L’autre jour en faisant mon marché au centre de Lausanne, j’ai vu quelque chose, comme ça, en passant. Quelque chose que je n’avais pas vu depuis si longtemps que j’ai soudain eu un doute. Aurais-je rêvé? Eu la berlue? J’ai rebroussé chemin pour vérifier. Non, je ne m’étais pas trompée. Il trônait là, bien en vue, blanc et crémeux: un pot de saindoux.

Mazette. Du SAINDOUX? Ce tueur silencieux, ce bouche-artères censé vous envoyer ad patres en moins de deux, avec une pancarte «pêché de gourmandise» bien accrochée dans le dos, à la place des ailes? Oui, c’était bien lui. «Et ça se vend?», ai-je demandé à la vendeuse. «Il y a un regain d’intérêt, c’est pour cela qu’on le propose», me répondit-elle logiquement. Question stupide, j’en conviens. Un peu sonnée, je suis rentrée chez moi, des souvenirs de petits déjeuners polonais plein la tête. Le préféré de ma maman? Une tartine de saindoux sur du pain au levain, accompagné de rondelles d’oignons frais. L’âge de ma maman ne regarde qu’elle, mais je constate qu’à l’orée de mes 50 ans, elle se porte comme un charme, fait du vélo, du kayak et du camping, et ne se présentera certainement pas devant Saint-Pierre sans une jolie paire d’ailes, plutôt qu’une vilaine pancarte.

En pensant à la voie céleste qui nous mènera vers d’autres cieux, je sens poindre un sourire sardonique tout au fond de mon cœur: et si je faisais des pommes de terre rissolées au saindoux? Avec un joli verre de rouge, pour faire glisser le gras…Tant qu’à faire, je voudrais commencer par le paradis sur terre.
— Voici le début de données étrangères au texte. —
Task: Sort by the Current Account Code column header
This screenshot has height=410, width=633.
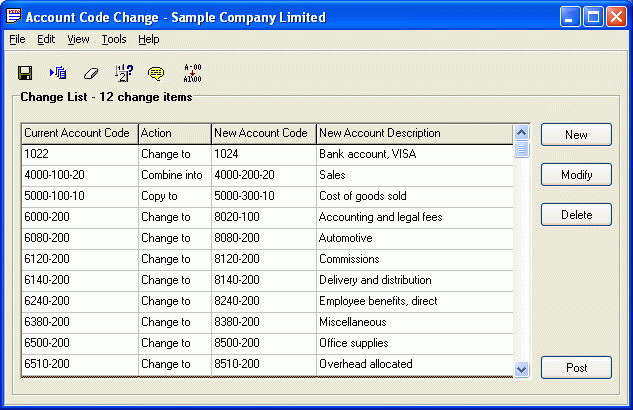Action: pos(80,133)
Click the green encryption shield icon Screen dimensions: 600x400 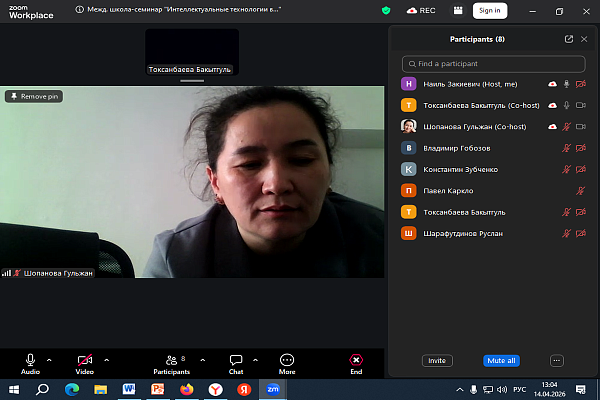(387, 10)
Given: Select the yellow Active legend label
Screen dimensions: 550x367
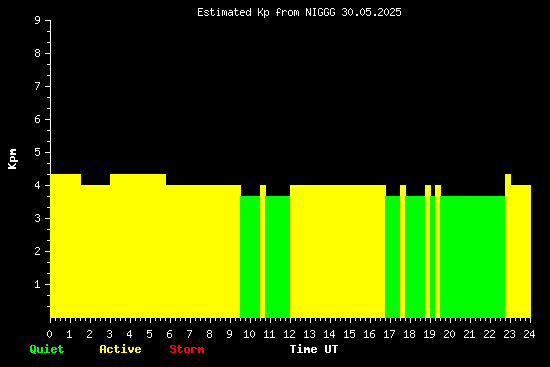Looking at the screenshot, I should (x=120, y=349).
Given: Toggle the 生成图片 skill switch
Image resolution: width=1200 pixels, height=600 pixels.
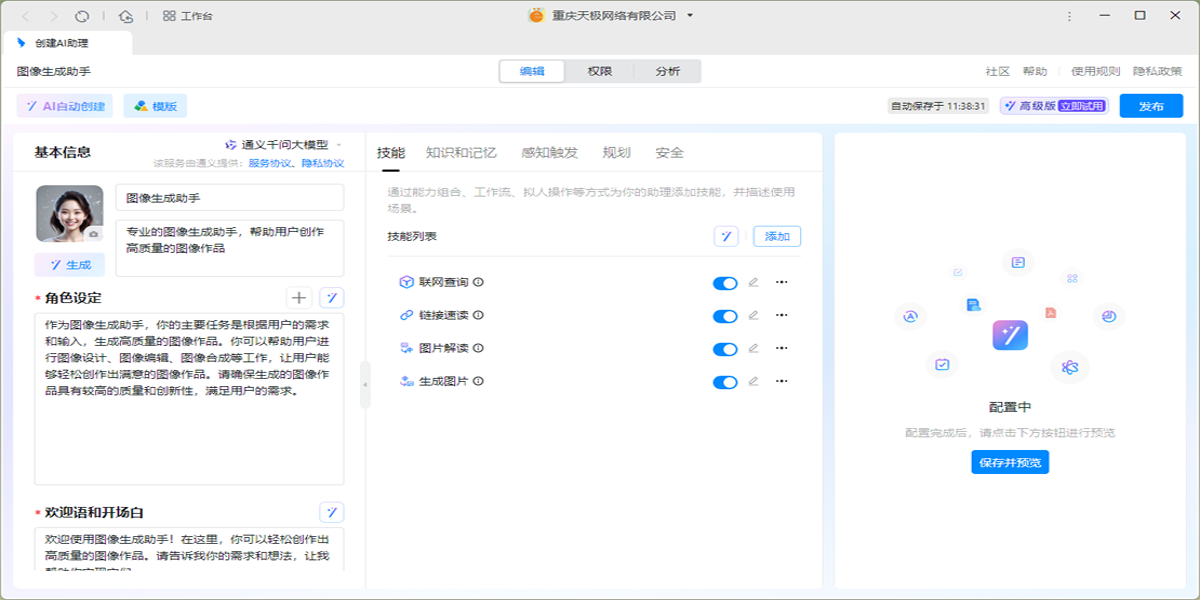Looking at the screenshot, I should tap(725, 382).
Pourquoi ce retour en grâce du gras? Le diable se cache dans les détails (et non dans le cochon, comme on l’a cru longtemps). Ce qui nous rend malades, ce n’est pas le gras en soi. C’est sa transformation industrielle. Entre un produit parfaitement artisanal, comme le saindoux de mon boucher préféré, et le paquet de charcuterie de la grande distribution, il y a un monde, rempli de poisons divers, concoctés par nos amis de l’industrie.

Ensuite, comme je l’ai appris en préparant cette chronique, le goût du gras serait inné, (tout comme celui du sucré, du salé, de l’acide ou de l’amer, sans oublier l’umami), selon les recherches du Professeur Besnard, publiées dans Physiological Reviews. Le retour du saindoux serait donc simplement lié à notre condition de mangeurs humains? J’avoue que l’idée me plait.


Retrouvez photos et chroniques food sur le blog d'Anna et sur son compte Instagram

VOS RÉACTIONS SUR LE SUJET

4 Commentaires

@Rigou 16.12.2019 | 10h02

«Depuis toujours je cuisine les röstis avec du saindoux que j'achète à la Migros. "Celui qui n'a jamais mangé des röstis au saindoux, n'a jamais rien mangé de meilleur"! Je tiens cette expression d'un trappeur canadien qui mangeait des tartines à la graisse d'ours.»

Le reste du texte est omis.